Collected data:

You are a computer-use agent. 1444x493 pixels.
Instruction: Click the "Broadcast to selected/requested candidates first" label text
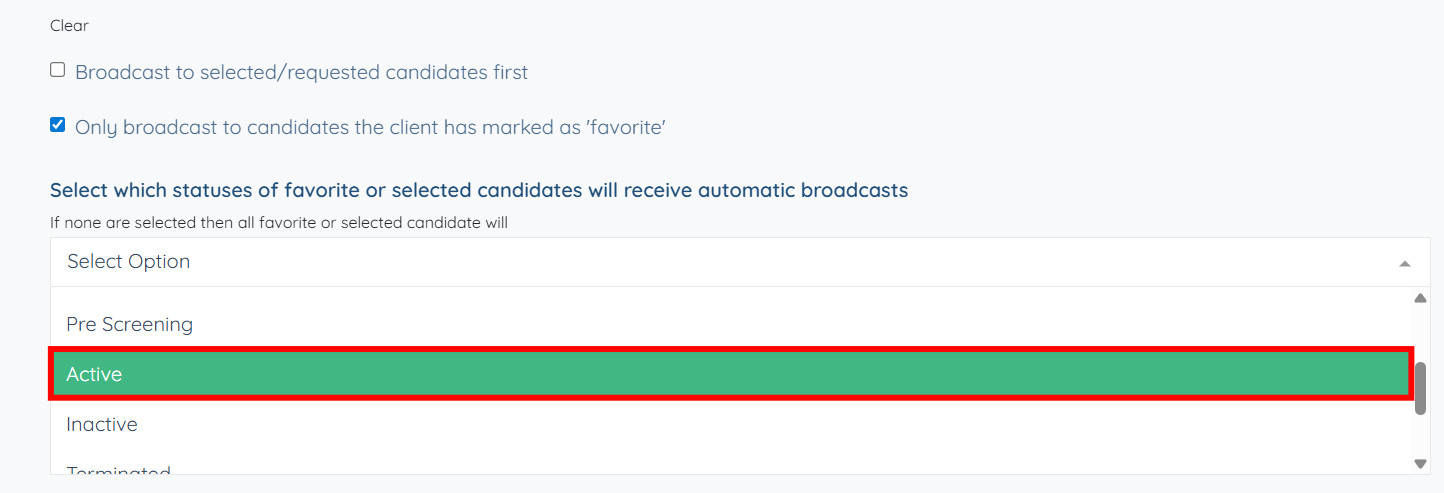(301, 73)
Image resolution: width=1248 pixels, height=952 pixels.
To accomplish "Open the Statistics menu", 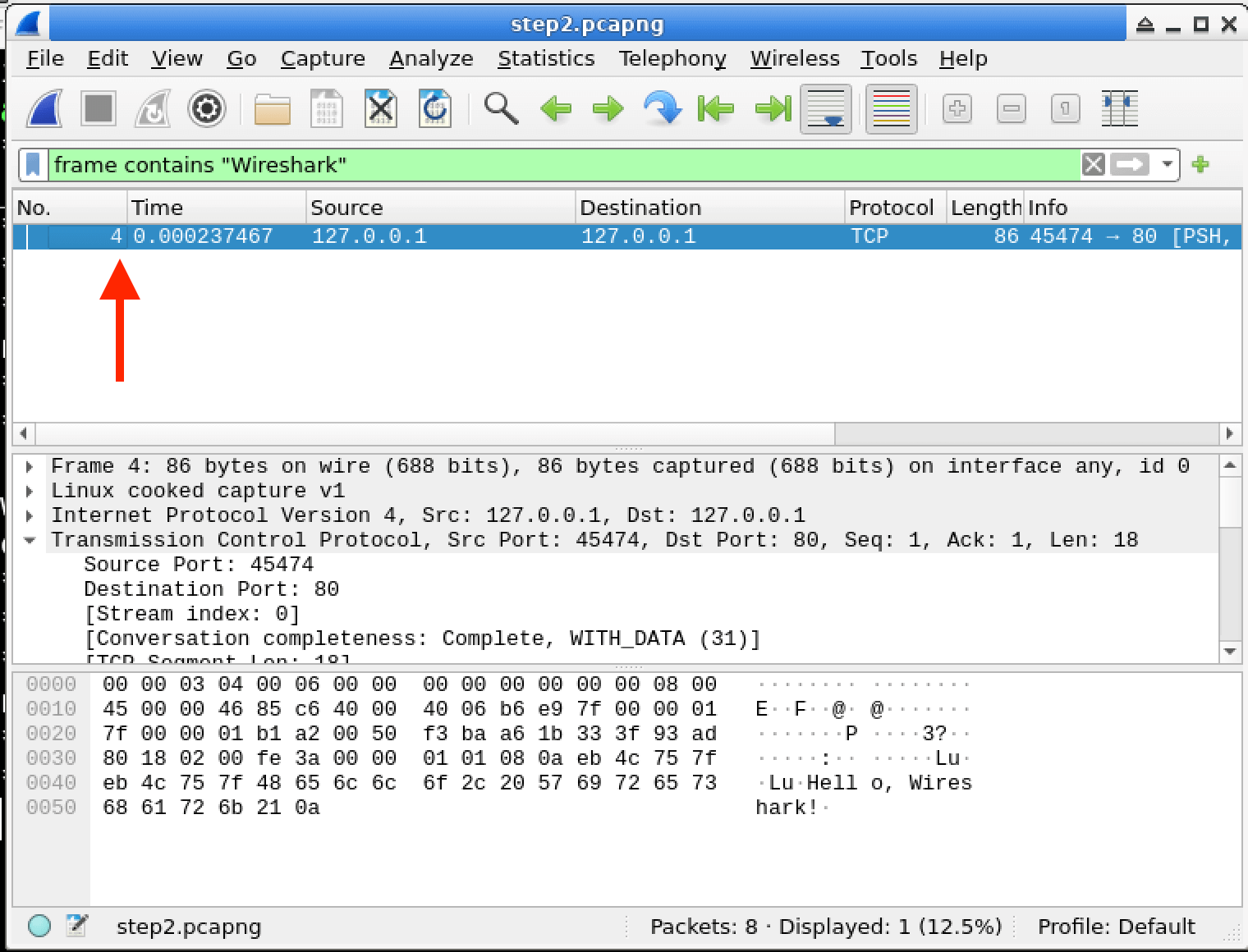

About this task:
If a record holds a picture, drop the picture and return the rest of it exactly.

Answer to this problem:
You are a computer-use agent. 1444x493 pixels.
Instruction: Click the "Broadcast to selected/requested candidates first" label text
(301, 73)
Image resolution: width=1248 pixels, height=952 pixels.
To accomplish "Open the Statistics menu", 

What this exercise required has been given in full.